WHAT THE TASK ASKS: With no edits of any kind, print each record that follows.

SOURCE MATERIAL START

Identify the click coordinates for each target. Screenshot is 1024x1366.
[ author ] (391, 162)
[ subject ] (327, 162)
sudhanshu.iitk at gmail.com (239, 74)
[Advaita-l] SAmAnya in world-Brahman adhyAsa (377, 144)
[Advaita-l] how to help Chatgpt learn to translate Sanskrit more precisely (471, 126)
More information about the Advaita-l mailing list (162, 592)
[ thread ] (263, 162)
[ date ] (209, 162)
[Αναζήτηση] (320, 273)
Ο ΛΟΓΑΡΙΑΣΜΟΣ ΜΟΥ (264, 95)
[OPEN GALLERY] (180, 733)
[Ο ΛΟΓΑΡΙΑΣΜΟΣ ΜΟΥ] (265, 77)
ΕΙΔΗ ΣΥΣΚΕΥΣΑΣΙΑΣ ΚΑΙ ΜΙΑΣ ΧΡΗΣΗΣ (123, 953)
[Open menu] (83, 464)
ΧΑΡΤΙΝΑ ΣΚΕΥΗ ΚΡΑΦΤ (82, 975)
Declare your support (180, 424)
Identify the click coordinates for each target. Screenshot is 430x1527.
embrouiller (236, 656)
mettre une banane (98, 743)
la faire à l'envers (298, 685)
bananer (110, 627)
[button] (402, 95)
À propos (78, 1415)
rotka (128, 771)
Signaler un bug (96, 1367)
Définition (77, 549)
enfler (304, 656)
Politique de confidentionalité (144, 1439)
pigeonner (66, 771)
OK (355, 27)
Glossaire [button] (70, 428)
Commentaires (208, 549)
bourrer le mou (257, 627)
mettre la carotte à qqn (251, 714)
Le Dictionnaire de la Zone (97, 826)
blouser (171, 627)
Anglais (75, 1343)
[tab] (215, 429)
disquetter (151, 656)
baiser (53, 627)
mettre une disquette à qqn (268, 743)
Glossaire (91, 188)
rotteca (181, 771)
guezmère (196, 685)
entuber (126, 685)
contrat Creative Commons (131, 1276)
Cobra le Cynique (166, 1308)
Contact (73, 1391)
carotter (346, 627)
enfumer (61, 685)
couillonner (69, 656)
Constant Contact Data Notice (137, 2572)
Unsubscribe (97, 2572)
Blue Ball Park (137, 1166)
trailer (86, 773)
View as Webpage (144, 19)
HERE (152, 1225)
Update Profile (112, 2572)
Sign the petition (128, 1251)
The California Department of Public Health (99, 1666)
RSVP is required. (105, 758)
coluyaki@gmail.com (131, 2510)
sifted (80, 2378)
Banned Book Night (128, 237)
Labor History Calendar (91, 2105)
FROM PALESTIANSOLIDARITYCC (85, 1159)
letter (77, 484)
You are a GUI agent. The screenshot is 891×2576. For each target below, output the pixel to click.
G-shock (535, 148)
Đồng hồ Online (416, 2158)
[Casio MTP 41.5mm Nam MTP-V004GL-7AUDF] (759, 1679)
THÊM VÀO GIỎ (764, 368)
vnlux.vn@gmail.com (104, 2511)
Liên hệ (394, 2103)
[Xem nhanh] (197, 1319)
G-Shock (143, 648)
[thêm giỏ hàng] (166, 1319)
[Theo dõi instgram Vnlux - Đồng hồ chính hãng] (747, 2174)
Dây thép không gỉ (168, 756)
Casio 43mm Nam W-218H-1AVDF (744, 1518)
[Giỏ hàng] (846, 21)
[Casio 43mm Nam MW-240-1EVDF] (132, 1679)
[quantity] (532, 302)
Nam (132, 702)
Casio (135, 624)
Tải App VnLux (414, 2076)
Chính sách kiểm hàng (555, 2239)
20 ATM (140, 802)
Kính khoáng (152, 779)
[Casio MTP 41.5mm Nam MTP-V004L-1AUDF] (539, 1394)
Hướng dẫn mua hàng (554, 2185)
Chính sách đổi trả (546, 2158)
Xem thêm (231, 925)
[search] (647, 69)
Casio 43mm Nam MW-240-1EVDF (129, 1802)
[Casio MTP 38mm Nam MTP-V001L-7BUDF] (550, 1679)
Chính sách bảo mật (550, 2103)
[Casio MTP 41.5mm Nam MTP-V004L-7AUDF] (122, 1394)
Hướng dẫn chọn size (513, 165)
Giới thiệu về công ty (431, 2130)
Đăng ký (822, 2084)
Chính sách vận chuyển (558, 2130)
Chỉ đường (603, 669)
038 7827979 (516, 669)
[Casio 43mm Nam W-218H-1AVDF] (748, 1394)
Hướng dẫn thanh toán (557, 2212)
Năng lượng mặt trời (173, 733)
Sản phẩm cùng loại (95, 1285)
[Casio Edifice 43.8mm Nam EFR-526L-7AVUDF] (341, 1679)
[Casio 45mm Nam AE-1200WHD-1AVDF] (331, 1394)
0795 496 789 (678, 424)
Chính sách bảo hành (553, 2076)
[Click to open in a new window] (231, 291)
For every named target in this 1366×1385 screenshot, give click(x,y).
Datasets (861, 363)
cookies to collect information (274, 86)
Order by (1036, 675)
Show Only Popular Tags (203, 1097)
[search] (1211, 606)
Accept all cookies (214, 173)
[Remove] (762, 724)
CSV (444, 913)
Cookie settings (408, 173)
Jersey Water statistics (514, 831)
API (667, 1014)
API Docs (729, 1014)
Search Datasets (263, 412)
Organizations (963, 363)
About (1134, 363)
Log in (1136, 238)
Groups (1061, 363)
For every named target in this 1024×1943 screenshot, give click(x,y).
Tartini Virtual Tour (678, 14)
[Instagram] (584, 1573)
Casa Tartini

SOURCE MATERIAL END

RESULT:
Identify the click coordinates for each target. Screenshot is 1024x1366.
[ author ] (391, 162)
[ subject ] (327, 162)
sudhanshu.iitk at gmail.com (239, 74)
[Advaita-l] SAmAnya in world-Brahman adhyAsa (377, 144)
[Advaita-l] how to help Chatgpt learn to translate Sanskrit more precisely (471, 126)
More information about the Advaita-l mailing list (162, 592)
[ thread ] (263, 162)
[ date ] (209, 162)
[Αναζήτηση] (320, 273)
Ο ΛΟΓΑΡΙΑΣΜΟΣ ΜΟΥ (264, 95)
[OPEN GALLERY] (180, 733)
[Ο ΛΟΓΑΡΙΑΣΜΟΣ ΜΟΥ] (265, 77)
ΕΙΔΗ ΣΥΣΚΕΥΣΑΣΙΑΣ ΚΑΙ ΜΙΑΣ ΧΡΗΣΗΣ (123, 953)
[Open menu] (83, 464)
ΧΑΡΤΙΝΑ ΣΚΕΥΗ ΚΡΑΦΤ (82, 975)
Declare your support (180, 424)
Identify the click coordinates for each target. Screenshot is 430x1527.
embrouiller (236, 656)
mettre une banane (98, 743)
la faire à l'envers (298, 685)
bananer (110, 627)
[button] (402, 95)
À propos (78, 1415)
rotka (128, 771)
Signaler un bug (96, 1367)
Définition (77, 549)
enfler (304, 656)
Politique de confidentionalité (144, 1439)
pigeonner (66, 771)
OK (355, 27)
Glossaire [button] (70, 428)
Commentaires (208, 549)
bourrer le mou (257, 627)
mettre la carotte à qqn (251, 714)
Le Dictionnaire de la Zone (97, 826)
blouser (171, 627)
Anglais (75, 1343)
[tab] (215, 429)
disquetter (151, 656)
baiser (53, 627)
mettre une disquette à qqn (268, 743)
Glossaire (91, 188)
rotteca (181, 771)
guezmère (196, 685)
entuber (126, 685)
contrat Creative Commons (131, 1276)
Cobra le Cynique (166, 1308)
Contact (73, 1391)
carotter (346, 627)
enfumer (61, 685)
couillonner (69, 656)
Constant Contact Data Notice (137, 2572)
Unsubscribe (97, 2572)
Blue Ball Park (137, 1166)
trailer (86, 773)
View as Webpage (144, 19)
HERE (152, 1225)
Update Profile (112, 2572)
Sign the petition (128, 1251)
The California Department of Public Health (99, 1666)
RSVP is required. (105, 758)
coluyaki@gmail.com (131, 2510)
sifted (80, 2378)
Banned Book Night (128, 237)
Labor History Calendar (91, 2105)
FROM PALESTIANSOLIDARITYCC (85, 1159)
letter (77, 484)
You are a GUI agent. The screenshot is 891×2576. For each target below, output the pixel to click.
G-shock (535, 148)
Đồng hồ Online (416, 2158)
[Casio MTP 41.5mm Nam MTP-V004GL-7AUDF] (759, 1679)
THÊM VÀO GIỎ (764, 368)
vnlux.vn@gmail.com (104, 2511)
Liên hệ (394, 2103)
[Xem nhanh] (197, 1319)
G-Shock (143, 648)
[thêm giỏ hàng] (166, 1319)
[Theo dõi instgram Vnlux - Đồng hồ chính hãng] (747, 2174)
Dây thép không gỉ (168, 756)
Casio 43mm Nam W-218H-1AVDF (744, 1518)
[Giỏ hàng] (846, 21)
[Casio 43mm Nam MW-240-1EVDF] (132, 1679)
[quantity] (532, 302)
Nam (132, 702)
Casio (135, 624)
Tải App VnLux (414, 2076)
Chính sách kiểm hàng (555, 2239)
20 ATM (140, 802)
Kính khoáng (152, 779)
[Casio MTP 41.5mm Nam MTP-V004L-1AUDF] (539, 1394)
Hướng dẫn mua hàng (554, 2185)
Chính sách đổi trả (546, 2158)
Xem thêm (231, 925)
[search] (647, 69)
Casio 43mm Nam MW-240-1EVDF (129, 1802)
[Casio MTP 38mm Nam MTP-V001L-7BUDF] (550, 1679)
Chính sách bảo mật (550, 2103)
[Casio MTP 41.5mm Nam MTP-V004L-7AUDF] (122, 1394)
Hướng dẫn chọn size (513, 165)
Giới thiệu về công ty (431, 2130)
Đăng ký (822, 2084)
Chính sách vận chuyển (558, 2130)
Chỉ đường (603, 669)
038 7827979 (516, 669)
[Casio 43mm Nam W-218H-1AVDF] (748, 1394)
Hướng dẫn thanh toán (557, 2212)
Năng lượng mặt trời (173, 733)
Sản phẩm cùng loại (95, 1285)
[Casio Edifice 43.8mm Nam EFR-526L-7AVUDF] (341, 1679)
[Casio 45mm Nam AE-1200WHD-1AVDF] (331, 1394)
0795 496 789 (678, 424)
Chính sách bảo hành (553, 2076)
[Click to open in a new window] (231, 291)
For every named target in this 1366×1385 screenshot, give click(x,y).
Datasets (861, 363)
cookies to collect information (274, 86)
Order by (1036, 675)
Show Only Popular Tags (203, 1097)
[search] (1211, 606)
Accept all cookies (214, 173)
[Remove] (762, 724)
CSV (444, 913)
Cookie settings (408, 173)
Jersey Water statistics (514, 831)
API (667, 1014)
API Docs (729, 1014)
Search Datasets (263, 412)
Organizations (963, 363)
About (1134, 363)
Log in (1136, 238)
Groups (1061, 363)
For every named target in this 1024×1943 screenshot, give click(x,y).
Tartini Virtual Tour (678, 14)
[Instagram] (584, 1573)
Casa Tartini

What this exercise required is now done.